Phase 2 — Extended Formats

  • Markdown and plain text ingestion
  • EPUB support
  • Scanned PDF OCR (via Tesseract or Llama 4 vision)

Phase 3 — Docker

  • Dockerfile
  • docker-compose.yml with books/ volume mount
  • Health check endpoint

Phase 4 — Management

  • CLI tool: book-ingestor delete sapiens.pdf
  • CLI tool: book-ingestor list — show all ingested books
  • Re-ingest on file change (hash-based deduplication)

Dependencies (planned)

pymupdf          # PDF text + structure extraction
watchdog         # Folder monitoring
groq             # Groq Python SDK
tiktoken         # Token counting (no LLM)
requests         # mem0 REST calls
python-dotenv    # .env loading
rich             # Terminal UI / progress display

Design Principles

  1. Python does the heavy lifting — structure detection, chunking, and file management are pure Python.
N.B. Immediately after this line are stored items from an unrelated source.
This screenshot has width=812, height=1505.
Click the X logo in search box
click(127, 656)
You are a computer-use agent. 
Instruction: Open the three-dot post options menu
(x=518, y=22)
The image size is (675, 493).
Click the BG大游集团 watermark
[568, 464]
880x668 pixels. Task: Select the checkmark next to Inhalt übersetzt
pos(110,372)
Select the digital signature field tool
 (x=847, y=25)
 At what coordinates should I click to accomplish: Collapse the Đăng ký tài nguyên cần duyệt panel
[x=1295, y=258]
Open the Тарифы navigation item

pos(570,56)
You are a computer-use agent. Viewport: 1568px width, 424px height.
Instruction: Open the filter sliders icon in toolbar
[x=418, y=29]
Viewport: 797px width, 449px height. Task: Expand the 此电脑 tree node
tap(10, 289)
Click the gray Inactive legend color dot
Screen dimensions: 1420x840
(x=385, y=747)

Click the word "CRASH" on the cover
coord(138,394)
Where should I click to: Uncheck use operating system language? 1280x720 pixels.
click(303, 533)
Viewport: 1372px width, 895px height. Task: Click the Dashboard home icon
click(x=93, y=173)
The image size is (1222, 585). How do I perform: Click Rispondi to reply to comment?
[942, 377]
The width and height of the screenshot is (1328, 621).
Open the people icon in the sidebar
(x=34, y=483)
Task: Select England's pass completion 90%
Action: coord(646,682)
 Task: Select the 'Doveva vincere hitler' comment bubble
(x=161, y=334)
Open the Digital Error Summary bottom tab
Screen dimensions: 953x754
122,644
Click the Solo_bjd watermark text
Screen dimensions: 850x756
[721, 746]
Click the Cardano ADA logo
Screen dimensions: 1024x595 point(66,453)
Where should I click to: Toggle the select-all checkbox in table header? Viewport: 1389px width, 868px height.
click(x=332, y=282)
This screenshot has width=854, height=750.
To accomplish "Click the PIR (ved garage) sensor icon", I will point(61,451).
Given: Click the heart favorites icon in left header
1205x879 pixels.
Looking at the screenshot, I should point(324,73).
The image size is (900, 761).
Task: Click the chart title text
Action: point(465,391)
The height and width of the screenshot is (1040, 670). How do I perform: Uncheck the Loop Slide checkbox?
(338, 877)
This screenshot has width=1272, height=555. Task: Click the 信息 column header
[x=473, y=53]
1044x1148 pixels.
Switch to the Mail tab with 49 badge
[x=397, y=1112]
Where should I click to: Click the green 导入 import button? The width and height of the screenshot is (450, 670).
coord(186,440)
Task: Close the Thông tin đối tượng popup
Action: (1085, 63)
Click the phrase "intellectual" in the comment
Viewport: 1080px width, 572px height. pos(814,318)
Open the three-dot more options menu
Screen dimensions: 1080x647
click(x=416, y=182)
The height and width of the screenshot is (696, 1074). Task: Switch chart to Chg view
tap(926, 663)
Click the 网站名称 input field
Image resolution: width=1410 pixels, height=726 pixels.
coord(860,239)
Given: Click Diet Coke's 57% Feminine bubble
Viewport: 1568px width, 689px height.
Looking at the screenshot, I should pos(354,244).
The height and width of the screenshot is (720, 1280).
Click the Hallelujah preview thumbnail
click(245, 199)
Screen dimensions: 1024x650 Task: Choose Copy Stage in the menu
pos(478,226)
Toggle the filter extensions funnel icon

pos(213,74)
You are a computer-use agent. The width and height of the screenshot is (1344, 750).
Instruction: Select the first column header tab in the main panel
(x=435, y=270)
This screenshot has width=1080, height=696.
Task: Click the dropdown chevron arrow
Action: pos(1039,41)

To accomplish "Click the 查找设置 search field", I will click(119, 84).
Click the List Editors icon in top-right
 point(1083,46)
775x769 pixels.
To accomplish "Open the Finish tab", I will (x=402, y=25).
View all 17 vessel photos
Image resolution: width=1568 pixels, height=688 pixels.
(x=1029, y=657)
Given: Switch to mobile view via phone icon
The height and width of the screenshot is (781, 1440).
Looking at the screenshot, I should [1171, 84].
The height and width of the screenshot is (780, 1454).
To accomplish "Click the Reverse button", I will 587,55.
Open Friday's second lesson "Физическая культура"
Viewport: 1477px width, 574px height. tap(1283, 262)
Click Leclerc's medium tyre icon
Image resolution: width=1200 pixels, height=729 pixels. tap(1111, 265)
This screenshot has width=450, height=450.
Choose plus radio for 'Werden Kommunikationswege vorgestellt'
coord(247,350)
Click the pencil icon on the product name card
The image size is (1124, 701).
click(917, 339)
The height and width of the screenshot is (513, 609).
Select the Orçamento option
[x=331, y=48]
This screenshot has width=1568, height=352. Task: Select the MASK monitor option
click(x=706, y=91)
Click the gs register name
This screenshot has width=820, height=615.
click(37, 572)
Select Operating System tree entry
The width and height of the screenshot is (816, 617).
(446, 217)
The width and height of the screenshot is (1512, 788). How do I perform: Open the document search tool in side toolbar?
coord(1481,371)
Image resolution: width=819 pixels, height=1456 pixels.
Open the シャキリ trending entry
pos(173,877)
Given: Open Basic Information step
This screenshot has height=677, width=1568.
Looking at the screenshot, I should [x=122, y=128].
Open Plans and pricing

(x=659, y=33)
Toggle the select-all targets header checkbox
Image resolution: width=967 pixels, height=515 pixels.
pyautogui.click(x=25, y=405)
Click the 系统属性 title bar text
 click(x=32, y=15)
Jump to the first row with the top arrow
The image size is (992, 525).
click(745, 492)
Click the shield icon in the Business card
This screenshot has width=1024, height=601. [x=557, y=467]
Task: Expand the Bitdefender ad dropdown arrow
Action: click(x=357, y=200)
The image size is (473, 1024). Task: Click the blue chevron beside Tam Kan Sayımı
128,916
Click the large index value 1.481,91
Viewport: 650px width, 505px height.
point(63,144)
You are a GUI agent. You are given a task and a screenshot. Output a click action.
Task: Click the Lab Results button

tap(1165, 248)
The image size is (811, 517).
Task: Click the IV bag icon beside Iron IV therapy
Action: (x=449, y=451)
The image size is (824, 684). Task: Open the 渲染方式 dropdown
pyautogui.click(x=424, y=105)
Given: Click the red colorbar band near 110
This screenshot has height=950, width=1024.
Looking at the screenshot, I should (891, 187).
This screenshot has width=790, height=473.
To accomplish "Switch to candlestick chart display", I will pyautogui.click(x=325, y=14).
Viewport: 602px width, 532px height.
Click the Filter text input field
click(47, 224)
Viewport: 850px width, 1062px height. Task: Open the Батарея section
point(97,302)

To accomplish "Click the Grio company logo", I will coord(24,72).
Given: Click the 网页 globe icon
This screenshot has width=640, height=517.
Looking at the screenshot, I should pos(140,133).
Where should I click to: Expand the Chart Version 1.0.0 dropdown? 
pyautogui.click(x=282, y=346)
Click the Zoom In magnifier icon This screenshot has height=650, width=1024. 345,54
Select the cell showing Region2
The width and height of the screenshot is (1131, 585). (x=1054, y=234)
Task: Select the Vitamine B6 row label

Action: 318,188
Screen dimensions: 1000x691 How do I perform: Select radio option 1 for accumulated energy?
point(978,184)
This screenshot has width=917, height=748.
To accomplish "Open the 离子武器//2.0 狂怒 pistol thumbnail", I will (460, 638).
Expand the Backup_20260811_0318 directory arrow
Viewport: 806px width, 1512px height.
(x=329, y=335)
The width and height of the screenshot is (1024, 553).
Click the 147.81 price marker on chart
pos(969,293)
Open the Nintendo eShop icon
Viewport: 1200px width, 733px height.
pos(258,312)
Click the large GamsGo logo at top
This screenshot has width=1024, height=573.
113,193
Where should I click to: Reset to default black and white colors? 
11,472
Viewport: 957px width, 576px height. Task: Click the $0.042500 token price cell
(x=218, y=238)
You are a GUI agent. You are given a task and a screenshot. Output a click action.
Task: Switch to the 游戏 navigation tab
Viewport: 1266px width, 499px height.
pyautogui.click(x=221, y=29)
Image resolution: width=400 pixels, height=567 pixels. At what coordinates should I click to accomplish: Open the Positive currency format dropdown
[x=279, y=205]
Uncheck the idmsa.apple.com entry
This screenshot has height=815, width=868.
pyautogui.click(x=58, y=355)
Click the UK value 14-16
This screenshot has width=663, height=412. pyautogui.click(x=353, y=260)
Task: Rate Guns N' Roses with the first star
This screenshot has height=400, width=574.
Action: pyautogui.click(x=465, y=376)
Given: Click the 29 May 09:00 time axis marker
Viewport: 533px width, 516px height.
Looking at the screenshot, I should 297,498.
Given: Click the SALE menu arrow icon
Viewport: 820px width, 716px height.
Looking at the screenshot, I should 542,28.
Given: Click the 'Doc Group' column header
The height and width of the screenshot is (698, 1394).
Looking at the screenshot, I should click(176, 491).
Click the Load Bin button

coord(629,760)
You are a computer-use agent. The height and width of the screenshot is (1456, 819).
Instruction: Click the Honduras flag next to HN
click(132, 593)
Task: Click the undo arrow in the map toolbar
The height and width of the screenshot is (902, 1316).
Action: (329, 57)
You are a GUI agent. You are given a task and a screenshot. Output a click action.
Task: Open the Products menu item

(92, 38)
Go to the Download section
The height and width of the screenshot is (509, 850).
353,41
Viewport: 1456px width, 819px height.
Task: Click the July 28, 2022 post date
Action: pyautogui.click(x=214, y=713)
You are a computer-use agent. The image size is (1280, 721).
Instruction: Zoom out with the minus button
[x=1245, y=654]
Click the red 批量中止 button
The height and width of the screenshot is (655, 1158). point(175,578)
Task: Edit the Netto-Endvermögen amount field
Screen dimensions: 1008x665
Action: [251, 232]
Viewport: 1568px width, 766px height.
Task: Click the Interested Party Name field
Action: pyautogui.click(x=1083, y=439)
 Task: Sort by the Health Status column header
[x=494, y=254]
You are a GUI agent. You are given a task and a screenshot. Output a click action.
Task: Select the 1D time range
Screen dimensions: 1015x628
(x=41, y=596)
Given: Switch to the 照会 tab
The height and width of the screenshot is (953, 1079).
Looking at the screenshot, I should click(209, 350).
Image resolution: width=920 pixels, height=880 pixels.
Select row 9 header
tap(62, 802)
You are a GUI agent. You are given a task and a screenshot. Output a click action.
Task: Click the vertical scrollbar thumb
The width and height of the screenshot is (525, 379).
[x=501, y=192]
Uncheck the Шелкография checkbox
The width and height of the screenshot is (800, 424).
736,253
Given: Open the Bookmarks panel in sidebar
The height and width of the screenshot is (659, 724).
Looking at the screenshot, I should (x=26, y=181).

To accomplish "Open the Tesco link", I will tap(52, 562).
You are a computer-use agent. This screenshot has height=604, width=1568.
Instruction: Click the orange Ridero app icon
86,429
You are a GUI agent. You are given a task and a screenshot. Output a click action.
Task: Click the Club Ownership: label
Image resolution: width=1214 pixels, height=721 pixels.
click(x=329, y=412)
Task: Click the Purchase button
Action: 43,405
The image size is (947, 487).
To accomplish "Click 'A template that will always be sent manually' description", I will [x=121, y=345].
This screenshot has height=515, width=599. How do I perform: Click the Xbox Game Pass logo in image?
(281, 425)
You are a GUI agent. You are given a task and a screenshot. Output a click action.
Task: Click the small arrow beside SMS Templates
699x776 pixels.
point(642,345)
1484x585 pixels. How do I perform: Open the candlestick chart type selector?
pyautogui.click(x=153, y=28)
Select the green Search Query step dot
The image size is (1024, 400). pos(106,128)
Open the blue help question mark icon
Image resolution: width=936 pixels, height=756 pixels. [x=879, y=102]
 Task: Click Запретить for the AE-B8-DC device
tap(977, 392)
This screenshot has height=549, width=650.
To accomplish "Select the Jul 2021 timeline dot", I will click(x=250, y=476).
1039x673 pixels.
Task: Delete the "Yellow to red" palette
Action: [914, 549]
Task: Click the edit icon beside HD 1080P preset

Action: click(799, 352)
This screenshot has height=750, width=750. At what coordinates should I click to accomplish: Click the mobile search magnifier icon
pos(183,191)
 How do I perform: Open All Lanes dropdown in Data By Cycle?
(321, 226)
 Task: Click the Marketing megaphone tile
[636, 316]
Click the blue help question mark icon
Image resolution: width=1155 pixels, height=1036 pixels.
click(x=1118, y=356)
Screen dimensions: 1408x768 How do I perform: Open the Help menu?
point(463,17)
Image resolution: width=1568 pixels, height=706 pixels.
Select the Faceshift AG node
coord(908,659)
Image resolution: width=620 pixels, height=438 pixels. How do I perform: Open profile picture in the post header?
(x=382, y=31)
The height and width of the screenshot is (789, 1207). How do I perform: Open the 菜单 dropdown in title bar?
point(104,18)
LLMs only summarize.
  2. Token frugality — we never send more to Groq than necessary. Chunk boundaries are computed locally.
  3. Idempotent ingestion — manifests make it safe to re-run. Duplicate detection via file hash.
  4. Network-only coupling — the only external dependency at runtime is the mem0 server URL. No shared filesystem required.
  5. Docker-ready by design — folder paths are configurable, stateless between runs.